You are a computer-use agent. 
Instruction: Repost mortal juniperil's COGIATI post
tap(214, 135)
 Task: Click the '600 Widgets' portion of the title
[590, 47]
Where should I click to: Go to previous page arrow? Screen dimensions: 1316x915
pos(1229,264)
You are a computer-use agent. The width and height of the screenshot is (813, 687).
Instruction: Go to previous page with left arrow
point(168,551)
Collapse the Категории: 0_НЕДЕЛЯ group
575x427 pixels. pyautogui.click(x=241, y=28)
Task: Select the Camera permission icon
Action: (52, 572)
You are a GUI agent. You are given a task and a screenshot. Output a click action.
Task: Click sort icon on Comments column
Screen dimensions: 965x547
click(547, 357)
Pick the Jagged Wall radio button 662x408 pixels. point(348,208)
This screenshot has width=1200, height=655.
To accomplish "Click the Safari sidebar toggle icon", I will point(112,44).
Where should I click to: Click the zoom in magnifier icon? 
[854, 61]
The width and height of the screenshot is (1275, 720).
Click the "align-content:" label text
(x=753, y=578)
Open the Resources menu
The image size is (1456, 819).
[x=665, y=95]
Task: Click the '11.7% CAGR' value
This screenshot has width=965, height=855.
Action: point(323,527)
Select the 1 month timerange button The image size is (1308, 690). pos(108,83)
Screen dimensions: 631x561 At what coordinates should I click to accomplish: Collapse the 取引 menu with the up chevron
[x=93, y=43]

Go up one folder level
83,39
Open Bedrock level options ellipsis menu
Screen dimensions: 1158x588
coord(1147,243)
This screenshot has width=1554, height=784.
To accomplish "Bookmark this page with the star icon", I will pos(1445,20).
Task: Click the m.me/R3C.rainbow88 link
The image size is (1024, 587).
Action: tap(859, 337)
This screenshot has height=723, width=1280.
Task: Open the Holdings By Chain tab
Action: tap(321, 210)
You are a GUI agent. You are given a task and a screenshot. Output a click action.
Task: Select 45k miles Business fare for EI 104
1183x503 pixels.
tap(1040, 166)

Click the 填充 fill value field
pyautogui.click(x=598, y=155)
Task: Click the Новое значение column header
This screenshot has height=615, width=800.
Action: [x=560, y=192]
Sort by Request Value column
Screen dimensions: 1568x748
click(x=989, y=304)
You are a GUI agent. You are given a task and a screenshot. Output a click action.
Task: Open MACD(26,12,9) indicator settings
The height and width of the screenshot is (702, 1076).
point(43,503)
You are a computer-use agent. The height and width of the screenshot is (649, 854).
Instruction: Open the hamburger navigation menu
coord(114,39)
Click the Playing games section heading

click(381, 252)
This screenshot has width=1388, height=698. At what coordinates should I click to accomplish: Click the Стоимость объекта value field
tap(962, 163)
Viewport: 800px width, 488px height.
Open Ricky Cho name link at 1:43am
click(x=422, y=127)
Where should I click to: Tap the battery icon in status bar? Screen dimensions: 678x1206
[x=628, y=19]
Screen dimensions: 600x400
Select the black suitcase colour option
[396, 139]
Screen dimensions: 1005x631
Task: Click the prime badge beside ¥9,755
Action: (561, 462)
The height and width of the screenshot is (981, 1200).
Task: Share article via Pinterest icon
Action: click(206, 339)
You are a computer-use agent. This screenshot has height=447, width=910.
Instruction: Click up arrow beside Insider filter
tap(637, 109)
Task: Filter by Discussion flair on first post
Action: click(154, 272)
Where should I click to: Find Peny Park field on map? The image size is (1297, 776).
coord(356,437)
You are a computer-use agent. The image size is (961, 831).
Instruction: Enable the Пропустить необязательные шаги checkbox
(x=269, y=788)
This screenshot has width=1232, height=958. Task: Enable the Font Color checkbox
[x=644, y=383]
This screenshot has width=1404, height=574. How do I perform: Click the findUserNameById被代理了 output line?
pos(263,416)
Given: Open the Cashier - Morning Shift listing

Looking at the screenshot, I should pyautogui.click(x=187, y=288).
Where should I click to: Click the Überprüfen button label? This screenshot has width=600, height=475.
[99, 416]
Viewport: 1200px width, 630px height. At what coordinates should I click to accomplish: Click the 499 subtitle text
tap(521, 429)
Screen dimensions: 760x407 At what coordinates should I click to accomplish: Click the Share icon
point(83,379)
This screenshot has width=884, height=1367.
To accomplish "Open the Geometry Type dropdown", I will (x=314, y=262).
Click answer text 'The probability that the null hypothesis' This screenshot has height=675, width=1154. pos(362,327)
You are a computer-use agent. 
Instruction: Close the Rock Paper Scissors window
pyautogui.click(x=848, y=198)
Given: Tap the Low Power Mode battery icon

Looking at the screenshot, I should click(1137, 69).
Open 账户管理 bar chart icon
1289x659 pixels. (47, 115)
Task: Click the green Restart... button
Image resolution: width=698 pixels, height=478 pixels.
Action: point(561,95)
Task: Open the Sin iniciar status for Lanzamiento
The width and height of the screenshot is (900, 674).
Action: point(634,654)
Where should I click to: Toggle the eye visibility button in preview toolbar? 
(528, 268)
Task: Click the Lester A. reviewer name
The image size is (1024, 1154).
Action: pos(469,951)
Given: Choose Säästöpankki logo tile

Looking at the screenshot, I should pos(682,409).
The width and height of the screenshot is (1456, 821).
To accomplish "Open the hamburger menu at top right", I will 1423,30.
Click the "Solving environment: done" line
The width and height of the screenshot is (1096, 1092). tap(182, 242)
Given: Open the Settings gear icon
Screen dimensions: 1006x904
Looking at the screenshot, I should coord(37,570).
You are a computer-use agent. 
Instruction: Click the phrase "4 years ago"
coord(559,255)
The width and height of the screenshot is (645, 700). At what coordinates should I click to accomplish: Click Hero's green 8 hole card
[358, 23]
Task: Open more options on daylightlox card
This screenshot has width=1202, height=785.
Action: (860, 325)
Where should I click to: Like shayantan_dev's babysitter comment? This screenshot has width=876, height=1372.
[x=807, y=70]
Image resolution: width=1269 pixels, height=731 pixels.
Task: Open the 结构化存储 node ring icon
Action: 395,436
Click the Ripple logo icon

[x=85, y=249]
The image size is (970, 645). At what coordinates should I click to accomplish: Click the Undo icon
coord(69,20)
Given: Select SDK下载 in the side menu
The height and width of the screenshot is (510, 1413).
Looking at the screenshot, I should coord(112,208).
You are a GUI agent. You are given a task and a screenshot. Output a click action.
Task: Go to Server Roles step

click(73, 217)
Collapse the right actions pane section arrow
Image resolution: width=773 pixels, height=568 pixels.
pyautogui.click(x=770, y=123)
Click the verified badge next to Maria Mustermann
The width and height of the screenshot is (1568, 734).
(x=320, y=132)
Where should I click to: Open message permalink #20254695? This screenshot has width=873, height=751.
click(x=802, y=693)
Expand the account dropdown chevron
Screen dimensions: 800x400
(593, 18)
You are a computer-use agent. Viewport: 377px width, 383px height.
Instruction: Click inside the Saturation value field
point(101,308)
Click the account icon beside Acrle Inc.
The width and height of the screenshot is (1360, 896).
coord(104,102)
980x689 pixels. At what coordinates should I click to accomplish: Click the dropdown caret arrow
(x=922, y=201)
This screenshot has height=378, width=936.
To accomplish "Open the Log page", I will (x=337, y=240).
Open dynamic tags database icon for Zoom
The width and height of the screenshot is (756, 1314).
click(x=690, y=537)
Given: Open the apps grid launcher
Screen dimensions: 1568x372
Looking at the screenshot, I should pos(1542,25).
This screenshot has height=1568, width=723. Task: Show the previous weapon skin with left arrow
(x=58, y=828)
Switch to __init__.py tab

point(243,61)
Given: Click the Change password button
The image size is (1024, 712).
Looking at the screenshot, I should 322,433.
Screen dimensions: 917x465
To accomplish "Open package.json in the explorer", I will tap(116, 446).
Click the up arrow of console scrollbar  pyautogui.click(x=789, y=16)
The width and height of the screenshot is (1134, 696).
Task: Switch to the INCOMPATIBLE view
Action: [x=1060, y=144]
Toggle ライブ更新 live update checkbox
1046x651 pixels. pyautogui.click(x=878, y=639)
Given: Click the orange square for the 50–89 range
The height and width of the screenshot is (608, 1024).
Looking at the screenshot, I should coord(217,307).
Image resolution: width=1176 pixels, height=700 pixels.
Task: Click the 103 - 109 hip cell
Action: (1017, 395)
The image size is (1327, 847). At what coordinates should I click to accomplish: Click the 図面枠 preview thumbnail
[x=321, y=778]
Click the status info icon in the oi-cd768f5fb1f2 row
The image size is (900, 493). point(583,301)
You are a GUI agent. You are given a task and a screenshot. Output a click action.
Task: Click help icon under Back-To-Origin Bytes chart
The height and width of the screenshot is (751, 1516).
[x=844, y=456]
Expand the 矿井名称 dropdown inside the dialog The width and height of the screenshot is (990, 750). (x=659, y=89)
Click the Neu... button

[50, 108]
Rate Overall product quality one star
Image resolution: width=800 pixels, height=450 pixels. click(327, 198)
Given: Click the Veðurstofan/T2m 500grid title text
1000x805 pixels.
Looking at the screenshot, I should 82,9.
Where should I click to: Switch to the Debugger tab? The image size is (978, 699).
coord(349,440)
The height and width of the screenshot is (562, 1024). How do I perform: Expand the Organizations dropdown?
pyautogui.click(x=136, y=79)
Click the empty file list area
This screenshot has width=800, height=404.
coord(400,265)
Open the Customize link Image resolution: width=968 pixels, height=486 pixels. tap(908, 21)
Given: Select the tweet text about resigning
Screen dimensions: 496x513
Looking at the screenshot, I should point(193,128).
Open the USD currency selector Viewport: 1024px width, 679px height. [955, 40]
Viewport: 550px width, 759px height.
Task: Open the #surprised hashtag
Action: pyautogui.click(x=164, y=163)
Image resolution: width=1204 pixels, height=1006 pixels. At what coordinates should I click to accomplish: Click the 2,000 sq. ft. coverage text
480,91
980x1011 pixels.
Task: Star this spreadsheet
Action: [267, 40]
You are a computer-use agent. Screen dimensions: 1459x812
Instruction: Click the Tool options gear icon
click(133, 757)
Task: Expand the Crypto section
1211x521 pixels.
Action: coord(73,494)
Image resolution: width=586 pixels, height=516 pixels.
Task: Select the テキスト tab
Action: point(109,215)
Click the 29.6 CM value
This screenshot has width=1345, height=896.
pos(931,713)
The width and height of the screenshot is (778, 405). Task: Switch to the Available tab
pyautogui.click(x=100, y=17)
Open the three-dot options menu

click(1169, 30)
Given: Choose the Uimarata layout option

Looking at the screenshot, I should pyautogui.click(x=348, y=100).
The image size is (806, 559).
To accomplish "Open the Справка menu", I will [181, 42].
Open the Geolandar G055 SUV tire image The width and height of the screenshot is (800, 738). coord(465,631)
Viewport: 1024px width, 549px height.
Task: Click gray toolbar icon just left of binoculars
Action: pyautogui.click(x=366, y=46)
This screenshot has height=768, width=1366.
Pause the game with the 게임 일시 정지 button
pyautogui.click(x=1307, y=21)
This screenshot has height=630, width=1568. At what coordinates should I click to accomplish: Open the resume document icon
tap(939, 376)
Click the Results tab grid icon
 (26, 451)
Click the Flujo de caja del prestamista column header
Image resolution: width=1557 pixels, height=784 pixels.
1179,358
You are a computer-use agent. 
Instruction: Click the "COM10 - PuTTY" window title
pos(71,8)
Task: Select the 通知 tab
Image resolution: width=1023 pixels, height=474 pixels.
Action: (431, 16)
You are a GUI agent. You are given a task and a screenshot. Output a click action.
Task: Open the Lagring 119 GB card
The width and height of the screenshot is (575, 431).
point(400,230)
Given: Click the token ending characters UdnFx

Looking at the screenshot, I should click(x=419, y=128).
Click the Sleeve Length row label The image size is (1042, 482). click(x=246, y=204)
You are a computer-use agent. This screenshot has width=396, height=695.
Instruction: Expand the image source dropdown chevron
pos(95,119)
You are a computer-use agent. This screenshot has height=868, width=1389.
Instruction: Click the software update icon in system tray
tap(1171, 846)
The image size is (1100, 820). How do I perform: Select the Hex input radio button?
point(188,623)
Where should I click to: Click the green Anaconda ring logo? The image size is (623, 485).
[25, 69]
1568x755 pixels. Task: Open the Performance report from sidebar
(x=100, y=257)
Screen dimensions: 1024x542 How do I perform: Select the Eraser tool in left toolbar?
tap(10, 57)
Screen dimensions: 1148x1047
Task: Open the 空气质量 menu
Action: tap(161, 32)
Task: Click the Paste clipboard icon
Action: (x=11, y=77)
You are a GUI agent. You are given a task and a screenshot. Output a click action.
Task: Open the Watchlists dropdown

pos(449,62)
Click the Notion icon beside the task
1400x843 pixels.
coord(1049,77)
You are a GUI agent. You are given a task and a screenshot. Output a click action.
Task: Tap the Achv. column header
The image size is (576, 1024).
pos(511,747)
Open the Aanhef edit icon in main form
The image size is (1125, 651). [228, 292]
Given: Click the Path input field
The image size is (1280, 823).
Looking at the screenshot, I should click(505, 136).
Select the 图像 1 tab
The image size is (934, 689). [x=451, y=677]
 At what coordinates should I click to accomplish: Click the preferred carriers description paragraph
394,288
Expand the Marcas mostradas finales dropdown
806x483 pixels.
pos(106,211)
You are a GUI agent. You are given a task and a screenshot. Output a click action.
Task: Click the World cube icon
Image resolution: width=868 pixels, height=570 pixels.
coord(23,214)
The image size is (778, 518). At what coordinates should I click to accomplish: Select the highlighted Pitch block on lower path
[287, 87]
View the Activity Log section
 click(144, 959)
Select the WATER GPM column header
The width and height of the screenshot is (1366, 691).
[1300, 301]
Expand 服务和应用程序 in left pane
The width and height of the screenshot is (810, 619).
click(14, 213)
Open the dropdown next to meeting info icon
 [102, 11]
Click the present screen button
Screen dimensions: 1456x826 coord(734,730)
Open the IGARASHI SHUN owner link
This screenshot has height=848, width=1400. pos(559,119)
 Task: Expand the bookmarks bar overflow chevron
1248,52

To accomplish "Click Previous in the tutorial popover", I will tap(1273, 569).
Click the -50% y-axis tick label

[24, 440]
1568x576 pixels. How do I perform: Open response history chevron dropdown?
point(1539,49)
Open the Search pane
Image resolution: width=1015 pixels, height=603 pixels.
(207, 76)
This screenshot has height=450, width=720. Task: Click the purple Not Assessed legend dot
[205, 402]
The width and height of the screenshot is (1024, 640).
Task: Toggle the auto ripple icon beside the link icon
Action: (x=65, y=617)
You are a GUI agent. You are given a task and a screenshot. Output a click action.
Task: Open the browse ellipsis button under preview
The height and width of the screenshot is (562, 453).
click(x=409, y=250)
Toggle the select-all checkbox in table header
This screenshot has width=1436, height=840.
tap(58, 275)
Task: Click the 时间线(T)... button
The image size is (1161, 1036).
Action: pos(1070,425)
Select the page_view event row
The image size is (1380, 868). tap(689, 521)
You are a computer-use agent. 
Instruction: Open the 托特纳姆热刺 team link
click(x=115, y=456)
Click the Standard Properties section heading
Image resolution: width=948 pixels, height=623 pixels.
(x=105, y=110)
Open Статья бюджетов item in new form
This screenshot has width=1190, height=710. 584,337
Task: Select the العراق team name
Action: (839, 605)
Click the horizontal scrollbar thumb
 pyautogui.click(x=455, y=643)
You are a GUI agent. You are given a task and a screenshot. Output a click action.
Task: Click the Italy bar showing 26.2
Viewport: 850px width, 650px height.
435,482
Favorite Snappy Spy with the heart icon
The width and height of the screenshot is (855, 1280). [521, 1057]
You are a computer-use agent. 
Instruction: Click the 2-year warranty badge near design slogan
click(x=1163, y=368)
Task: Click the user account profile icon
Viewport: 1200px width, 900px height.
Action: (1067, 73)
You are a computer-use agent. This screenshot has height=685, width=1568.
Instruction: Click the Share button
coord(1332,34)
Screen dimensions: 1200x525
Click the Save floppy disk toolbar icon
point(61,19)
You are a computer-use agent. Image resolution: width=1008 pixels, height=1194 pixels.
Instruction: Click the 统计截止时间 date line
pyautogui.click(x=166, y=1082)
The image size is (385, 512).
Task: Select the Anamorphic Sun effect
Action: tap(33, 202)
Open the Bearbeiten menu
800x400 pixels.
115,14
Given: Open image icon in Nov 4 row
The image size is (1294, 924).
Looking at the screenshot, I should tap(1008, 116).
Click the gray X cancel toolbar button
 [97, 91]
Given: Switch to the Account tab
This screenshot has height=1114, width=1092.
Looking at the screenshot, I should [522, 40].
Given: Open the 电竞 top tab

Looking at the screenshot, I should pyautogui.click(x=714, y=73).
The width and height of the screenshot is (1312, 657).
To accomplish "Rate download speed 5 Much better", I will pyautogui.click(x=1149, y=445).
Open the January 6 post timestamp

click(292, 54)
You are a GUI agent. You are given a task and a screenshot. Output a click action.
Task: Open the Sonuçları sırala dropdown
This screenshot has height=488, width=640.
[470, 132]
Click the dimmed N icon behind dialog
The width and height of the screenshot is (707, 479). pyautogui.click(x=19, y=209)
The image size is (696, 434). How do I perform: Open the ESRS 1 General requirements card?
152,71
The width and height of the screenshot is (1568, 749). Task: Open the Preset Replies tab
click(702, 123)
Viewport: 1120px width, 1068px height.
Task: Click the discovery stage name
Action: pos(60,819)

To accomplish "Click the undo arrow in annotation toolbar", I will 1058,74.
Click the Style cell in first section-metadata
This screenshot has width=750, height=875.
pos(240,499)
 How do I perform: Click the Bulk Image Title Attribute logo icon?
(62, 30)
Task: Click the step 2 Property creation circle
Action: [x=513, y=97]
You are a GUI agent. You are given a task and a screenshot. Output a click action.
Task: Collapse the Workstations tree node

### About this task
Scan the data above; copy every line where "under" appears.

### Task answer
Task: Click help icon under Back-To-Origin Bytes chart
Task: Open the browse ellipsis button under preview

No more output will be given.